À partir du moment où un être souffre dans son existence, et que cela l’empêche de mener sa vie, le clinicien sait que, dans l’appareil psychique, s’est installé un fonctionnent tel qu’il faudra un véritable travail de fond pour que les instances psychiques en jeu puisse recouvrer leur fonction. Le temps, plus ou moins long, d’une cure, se légitime à partir de ce constat-là que le moi est aliéné à un point tel qu’il enferme l’être dans une vision erronée, morbide, stressante de la réalité. En plus de cette aliénation, le moi subit la pression de la résistance du surmoi qui elle, témoigne de la culpabilité inconsciente dont il aura à se défaire. L’être trouve une voie de punition par la résistance du surmoi et pour que le moi et la résistance du surmoi puissent se dégonfler, il faudra se soumettre à la méthode psychanalytique qui œuvre à la désaliénation des ces instances psychiques débordées.
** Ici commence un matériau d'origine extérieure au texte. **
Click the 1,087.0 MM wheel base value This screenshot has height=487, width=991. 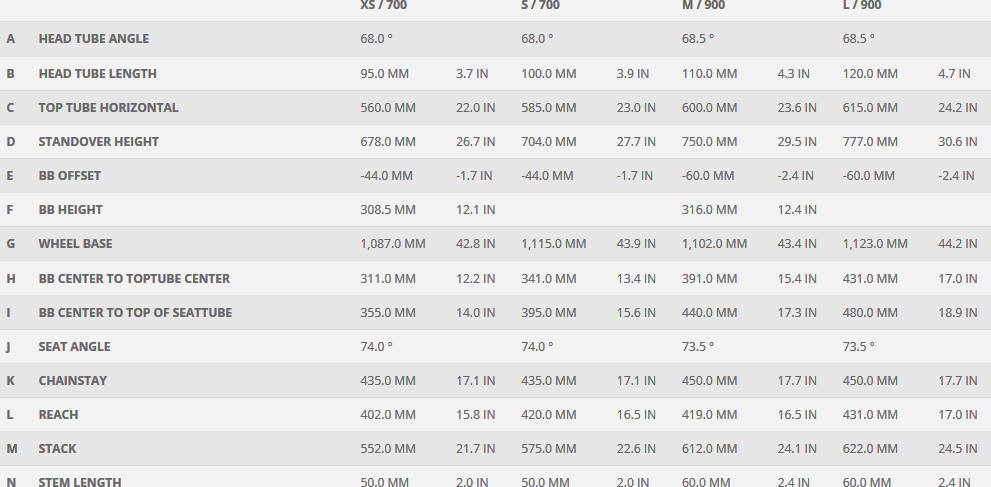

Du point de vue du moi, c’est une soumission à laquelle il doit parvenir, grâce au désir de l’être parlant. Ainsi, mon propos est de défendre l’idée que ce n’est pas le travail qui est aliénant mais le rapport de l’être à lui-même et au monde qui est aliéné. Il ne fait pas exprès, ce n’est pas volontaire, comme j’entends souvent dans mes consultations. Bien évidemment, et c’est là toute la complexité à entendre du fonctionnement même de la psyché. Cependant, nous sommes responsables quand bien même nous ne faisons pas exprès. Ne négligeons pas l’enseignement freudien d’il y a plus d’un siècle à présent, ne faisons pas comme si rien n’avait été énoncé et démontré quant au fonctionnement de l’appareil psychique : le moi n’est pas le maître dans sa propre maison, l’être ne se réduit pas au conscient. Toute sa complexité et sa singularité sont à entendre, et qui est plus à même de le faire que le psychanalyste ? Et lorsque le grand Autre barré qu’incarne le psychanalyste signale que souffrir, « ce n’est pas obligé » - et là est la fonction du psychanalyste d’intervenir au niveau des organisations intramoïques – l’être a sa part de responsabilité dans le fait de rester dans un conflit ou un milieu toxique ou encore ne pas vouloir abandonner sa souffrance, autre nom de sa jouissance. L’être a beau dire qu’il sait, c’est-à-dire qu’il n’ignore plus consciemment, il ne parvient pas pour autant à faire autrement. Savoir véritablement suppose de savoir faire autrement. Sinon, c’est croire savoir, et il s’agit toujours du moi aliéné.
 

 

 

 

 

[1] « Ce devant quoi le névrosé recule, ce n’est pas devant la castration, c’est de faire de sa castration ce qui manque à l’Autre. C’est de faire de sa castration quelque chose de positif, à savoir la garantie de la fonction de l’Autre […] À cette place manquante, le sujet est appelé à faire l’appoint par un signe, celui de sa propre castration. » Lacan, J. Le séminaire, livre X. L’angoisse, Paris, Ed. Du Seuil, 2004, p. 58

 

[1] Freud, S. (1923). «Psychanalyse et théorie de la libido», in Œuvres complètes vol. XVI, Paris, Puf 1991, p.200-201.